June 11, 2012 — Last week we told you about how sugar growers and food manufacturers were fighting over the farm bill's sugar policies. Now, it's the catfish farmers versus a seafood trade association and agricultural groups clashing over a catfish inspection program.
Catfish farmers say the changes would improve food safety. Critics argue that it's protectionism masquerading as food safety.
The program in question would shift catfish inspection and oversight to the U.S. Department of Agriculture from the Food and Drug Administration. The change was part of the last farm bill and is set to be implemented next year and critics are trying to undo the change in this year's farm bill.
"For U.S. catfish farmers, food safety is our highest priority and we welcome stricter USDA oversight of both our domestic and imported catfish," Butch Wilson, the president of the Catfish Farmers of America, said in an email. "Whether a food safety incident results from domestic or foreign fish, the impact is the same: consumer confidence in all catfish plummets."

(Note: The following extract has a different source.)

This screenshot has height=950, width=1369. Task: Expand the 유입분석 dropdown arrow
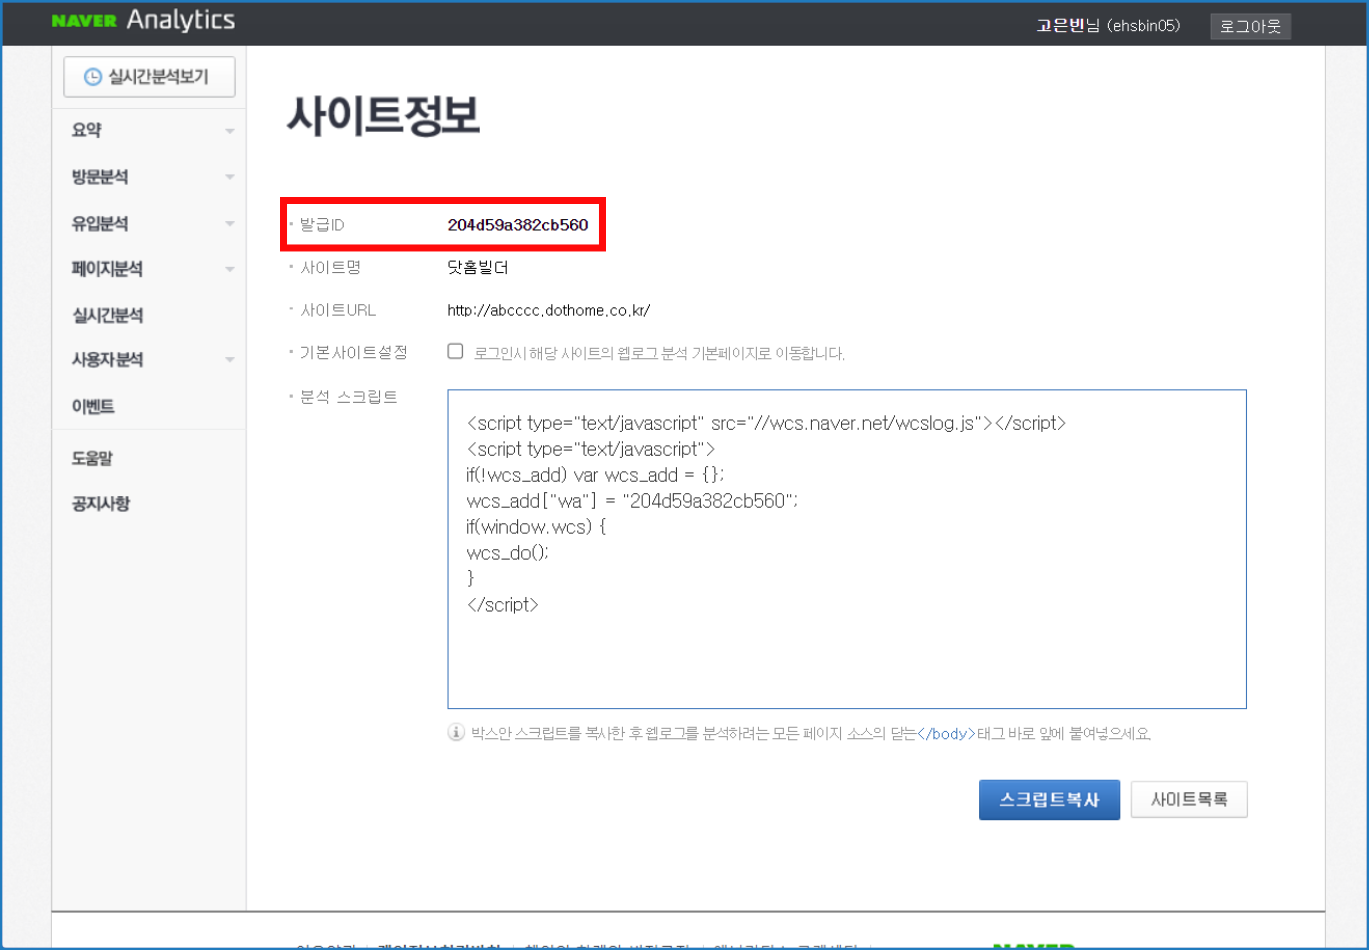(x=230, y=223)
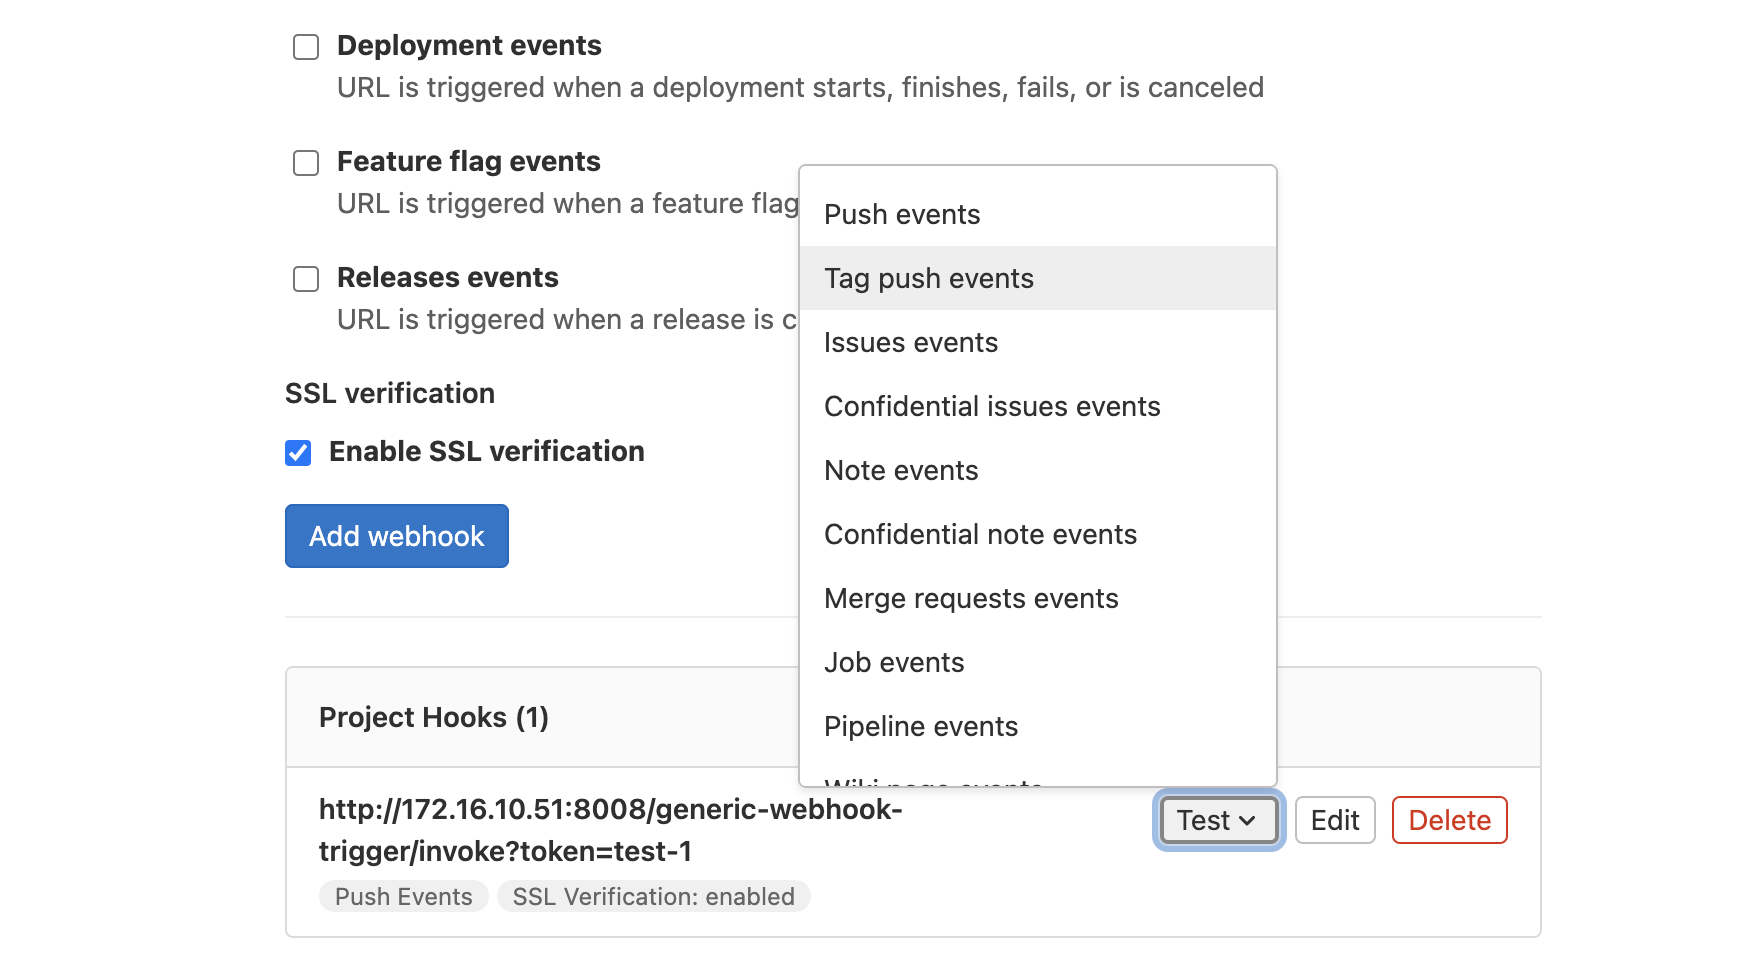Test with Job events
This screenshot has width=1744, height=972.
[x=894, y=663]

The Catfish Farmers of America spent $200,000 on lobbying in 2010 and $320,000 in 2011.
But critics say catfish farmers are supporting the program because it would essentially halt similar imports from Vietnam, which, they warn, could prompt retaliatory trade restrictions on American products.
"This is at heart a trade issue," said Gavin Gibbons, a spokesman for the National Fisheries Institute. "The domestic catfish folks aren't interested in a new regulator. They're actually interested in a new trade barrier."